◆ Jobs:
[1] Write out the passage of the court opinion on the train accident, starting at "The decision of" and ending at "claim was based.".
[2] Continue the court opinion on the train accident from the point where it stops.

The decision of the district court is hereby AFFIRMED.
. Appellees submitted copies of regulations and an affidavit verifying that the track on which the train was traveling was classified as Class 4 Track, on which the federally established speed limit for passenger trains is 80 miles per hour.
. In response to an interrogatory, Appellant listed twenty-one theories, many of them overlapping, on which his negligence claim was based.
. Such a holding is consistent with this Circuit’s analysis in Cox v. CSX Transportation, Inc., No. 88-6235, 887 F.2d 1086 (Table), 1989 WL 119375 (6th Cir.1989), an unreported case involving similar facts. In Cox, Plaintiff, who had been seriously injured when his car was struck by a train, did not deny that the warning signals operated properly at the time of the accident but alleged that prior malfunctions conditioned him to ignore the signals. This Circuit affirmed the trial judge’s decision to exclude evidence of past malfunctions and near misses.

◆ Raw data:
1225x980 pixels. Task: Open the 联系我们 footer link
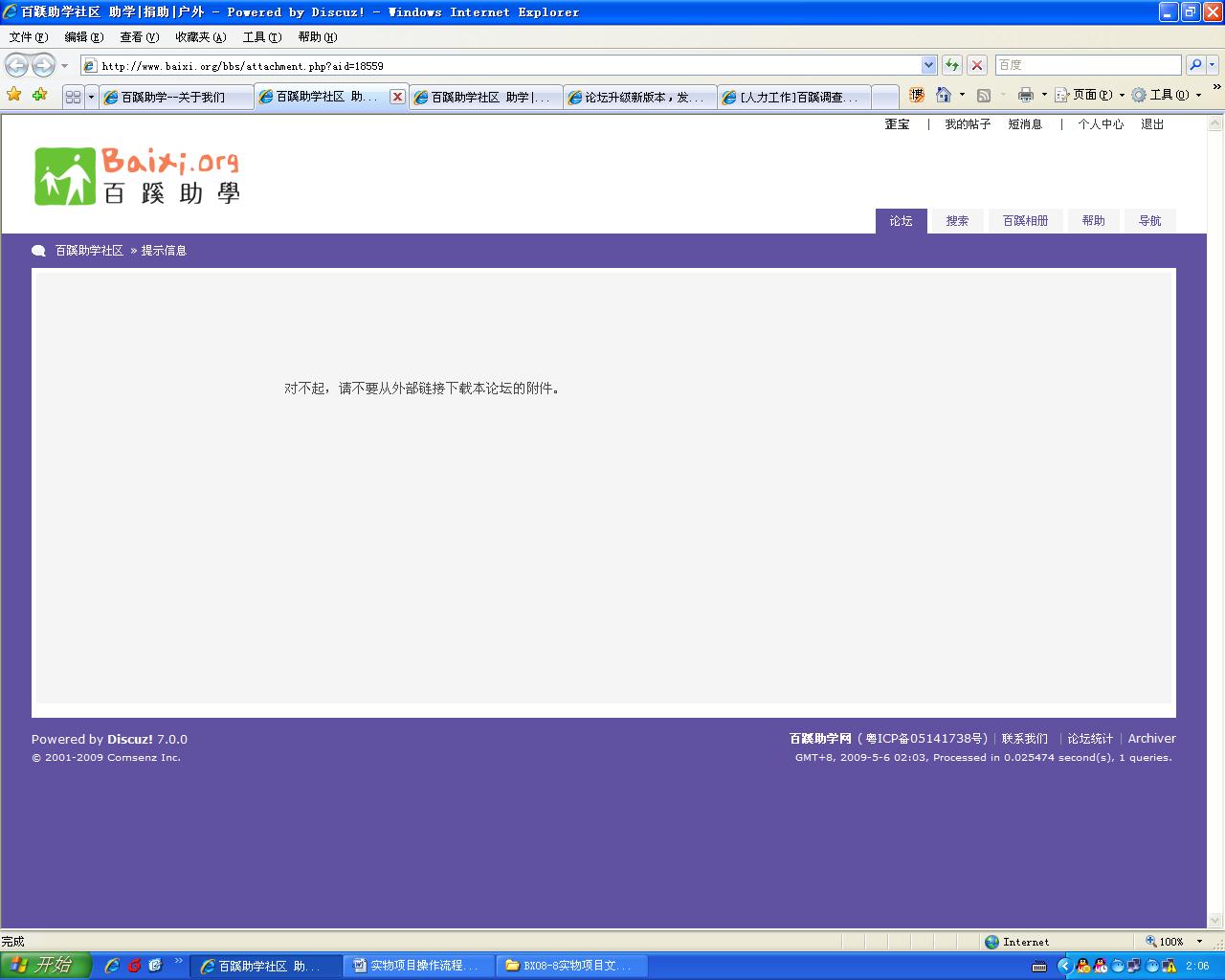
...
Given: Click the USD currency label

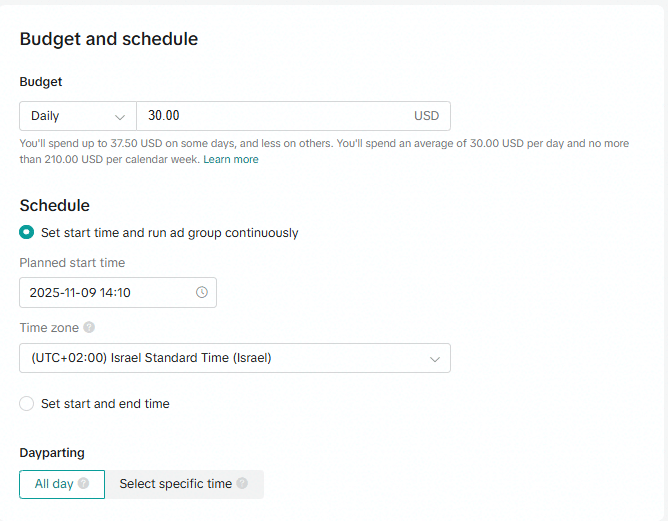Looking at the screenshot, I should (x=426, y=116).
--
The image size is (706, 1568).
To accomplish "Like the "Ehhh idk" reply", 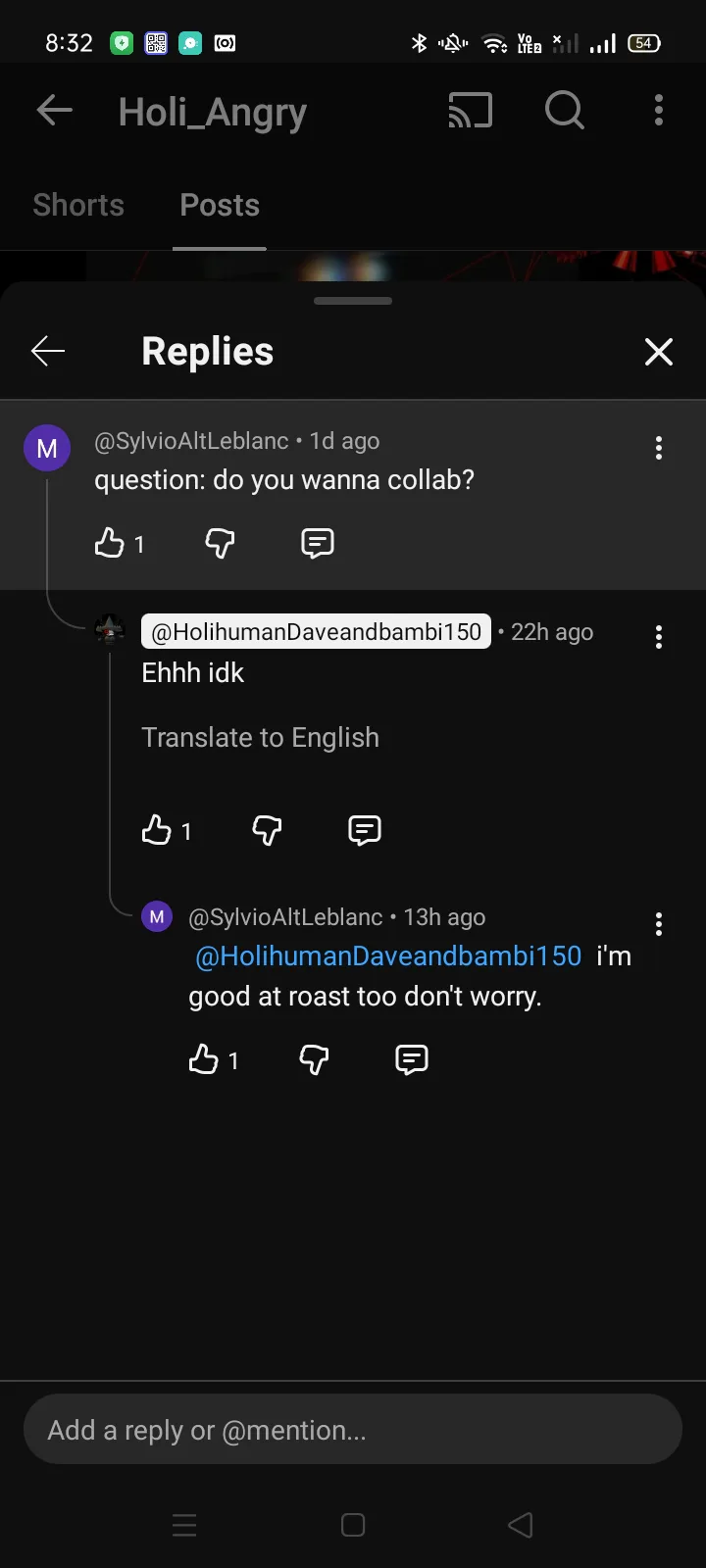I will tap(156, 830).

◆ Expected answers:
[1]
The decision of the district court is hereby AFFIRMED.
. Appellees submitted copies of regulations and an affidavit verifying that the track on which the train was traveling was classified as Class 4 Track, on which the federally established speed limit for passenger trains is 80 miles per hour.
. In response to an interrogatory, Appellant listed twenty-one theories, many of them overlapping, on which his negligence claim was based.

[2]
. Although he did not raise the issue during oral argument, Appellant's brief also asserted a claim for negligent operation of the train. Appellant contended 1) Appellees failed to provide adequate signals or seek permission from the state to upgrade the existing signals, and 2) Appellees failed to operate the train in a reasonably safe manner on the day of the accident.
This claim also fails. Under Michigan law, a railroad is under no obligation to erect or upgrade warning devices unless ordered to by the state. Mich. Comp. Laws Ann. § 257.668(2). Furthermore, Appellant presents no evidence raising an issue of material fact that the train, which was traveling 22 miles below the speed limit, was operated unreasonably under the circumstances.